[Data extracted from a collection]

______

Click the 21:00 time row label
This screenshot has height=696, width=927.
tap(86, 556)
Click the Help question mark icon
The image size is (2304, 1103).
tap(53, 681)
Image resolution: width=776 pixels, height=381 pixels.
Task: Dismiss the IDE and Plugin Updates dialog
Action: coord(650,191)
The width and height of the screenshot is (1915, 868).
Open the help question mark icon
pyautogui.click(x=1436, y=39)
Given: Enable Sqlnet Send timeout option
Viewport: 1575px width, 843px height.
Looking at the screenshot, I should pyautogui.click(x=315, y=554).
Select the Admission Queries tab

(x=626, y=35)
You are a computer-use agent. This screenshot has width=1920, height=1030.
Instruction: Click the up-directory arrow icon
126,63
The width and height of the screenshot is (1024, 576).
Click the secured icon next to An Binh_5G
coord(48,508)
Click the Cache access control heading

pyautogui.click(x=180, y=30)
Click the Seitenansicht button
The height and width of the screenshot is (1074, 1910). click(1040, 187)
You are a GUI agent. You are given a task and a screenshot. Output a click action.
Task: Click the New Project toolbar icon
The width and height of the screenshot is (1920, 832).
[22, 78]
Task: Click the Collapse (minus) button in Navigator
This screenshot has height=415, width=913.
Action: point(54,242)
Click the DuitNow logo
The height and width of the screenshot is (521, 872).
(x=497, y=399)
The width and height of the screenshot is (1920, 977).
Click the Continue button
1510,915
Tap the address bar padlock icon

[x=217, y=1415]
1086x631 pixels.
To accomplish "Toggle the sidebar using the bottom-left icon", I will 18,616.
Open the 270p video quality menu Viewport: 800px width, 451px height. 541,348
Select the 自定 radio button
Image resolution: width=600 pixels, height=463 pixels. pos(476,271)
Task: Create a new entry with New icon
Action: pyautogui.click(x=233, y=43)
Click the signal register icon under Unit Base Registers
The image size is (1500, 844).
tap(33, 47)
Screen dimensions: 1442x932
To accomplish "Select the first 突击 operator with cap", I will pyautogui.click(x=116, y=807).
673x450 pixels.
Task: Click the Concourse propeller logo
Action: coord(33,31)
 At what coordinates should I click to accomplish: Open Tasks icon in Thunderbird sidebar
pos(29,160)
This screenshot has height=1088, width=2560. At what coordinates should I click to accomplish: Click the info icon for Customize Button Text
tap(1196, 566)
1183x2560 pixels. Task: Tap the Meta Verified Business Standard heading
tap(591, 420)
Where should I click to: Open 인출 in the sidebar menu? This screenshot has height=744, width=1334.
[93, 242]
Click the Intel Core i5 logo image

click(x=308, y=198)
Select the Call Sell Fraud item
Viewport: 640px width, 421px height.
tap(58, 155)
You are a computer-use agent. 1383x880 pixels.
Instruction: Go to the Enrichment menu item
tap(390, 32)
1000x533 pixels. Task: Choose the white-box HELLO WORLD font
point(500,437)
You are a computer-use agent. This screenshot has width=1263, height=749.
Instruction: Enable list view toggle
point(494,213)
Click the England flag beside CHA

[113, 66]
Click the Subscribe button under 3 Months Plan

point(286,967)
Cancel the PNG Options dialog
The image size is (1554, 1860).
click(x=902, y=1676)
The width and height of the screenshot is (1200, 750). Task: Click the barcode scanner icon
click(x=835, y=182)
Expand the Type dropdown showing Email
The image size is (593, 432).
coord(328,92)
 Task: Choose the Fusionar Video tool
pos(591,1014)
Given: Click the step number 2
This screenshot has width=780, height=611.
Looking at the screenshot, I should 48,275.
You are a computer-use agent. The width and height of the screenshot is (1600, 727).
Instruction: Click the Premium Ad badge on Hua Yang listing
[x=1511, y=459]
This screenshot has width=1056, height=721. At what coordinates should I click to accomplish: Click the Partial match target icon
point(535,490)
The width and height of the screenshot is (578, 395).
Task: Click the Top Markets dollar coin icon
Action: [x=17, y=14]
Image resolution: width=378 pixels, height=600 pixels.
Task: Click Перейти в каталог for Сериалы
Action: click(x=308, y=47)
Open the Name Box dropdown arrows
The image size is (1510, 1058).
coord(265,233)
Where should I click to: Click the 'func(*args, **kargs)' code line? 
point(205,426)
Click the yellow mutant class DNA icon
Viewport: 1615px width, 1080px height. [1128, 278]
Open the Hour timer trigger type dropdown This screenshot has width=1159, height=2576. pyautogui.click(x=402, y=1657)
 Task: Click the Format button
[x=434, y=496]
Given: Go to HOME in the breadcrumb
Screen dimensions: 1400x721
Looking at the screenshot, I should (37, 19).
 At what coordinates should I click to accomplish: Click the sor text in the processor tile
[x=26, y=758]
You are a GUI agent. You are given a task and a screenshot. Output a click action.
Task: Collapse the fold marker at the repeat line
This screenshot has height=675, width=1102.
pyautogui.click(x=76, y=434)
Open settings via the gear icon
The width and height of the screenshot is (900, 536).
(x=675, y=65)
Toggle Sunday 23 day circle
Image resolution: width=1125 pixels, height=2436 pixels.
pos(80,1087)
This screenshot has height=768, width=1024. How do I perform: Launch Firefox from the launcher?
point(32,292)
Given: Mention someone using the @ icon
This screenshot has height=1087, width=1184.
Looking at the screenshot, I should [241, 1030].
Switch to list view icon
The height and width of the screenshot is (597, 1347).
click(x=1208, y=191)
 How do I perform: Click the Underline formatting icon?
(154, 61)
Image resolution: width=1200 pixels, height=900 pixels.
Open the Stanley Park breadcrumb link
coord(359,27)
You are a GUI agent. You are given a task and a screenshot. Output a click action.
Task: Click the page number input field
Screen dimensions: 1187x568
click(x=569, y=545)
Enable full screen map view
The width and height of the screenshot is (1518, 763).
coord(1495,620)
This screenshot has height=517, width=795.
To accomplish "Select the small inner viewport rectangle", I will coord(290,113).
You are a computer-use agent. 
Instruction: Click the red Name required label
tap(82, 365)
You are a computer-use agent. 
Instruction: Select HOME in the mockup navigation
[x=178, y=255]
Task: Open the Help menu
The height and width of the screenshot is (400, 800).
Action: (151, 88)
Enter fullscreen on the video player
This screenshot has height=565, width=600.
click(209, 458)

______

Task instructions: Above are the records. Copy the lines beginning at the one that has "Given: Go to HOME in the breadcrumb" and ending with the one that has "Toggle Sunday 23 day circle", unchanged.

Solution:
Given: Go to HOME in the breadcrumb
Screen dimensions: 1400x721
Looking at the screenshot, I should (37, 19).
 At what coordinates should I click to accomplish: Click the sor text in the processor tile
[x=26, y=758]
You are a GUI agent. You are given a task and a screenshot. Output a click action.
Task: Collapse the fold marker at the repeat line
This screenshot has height=675, width=1102.
pyautogui.click(x=76, y=434)
Open settings via the gear icon
The width and height of the screenshot is (900, 536).
(x=675, y=65)
Toggle Sunday 23 day circle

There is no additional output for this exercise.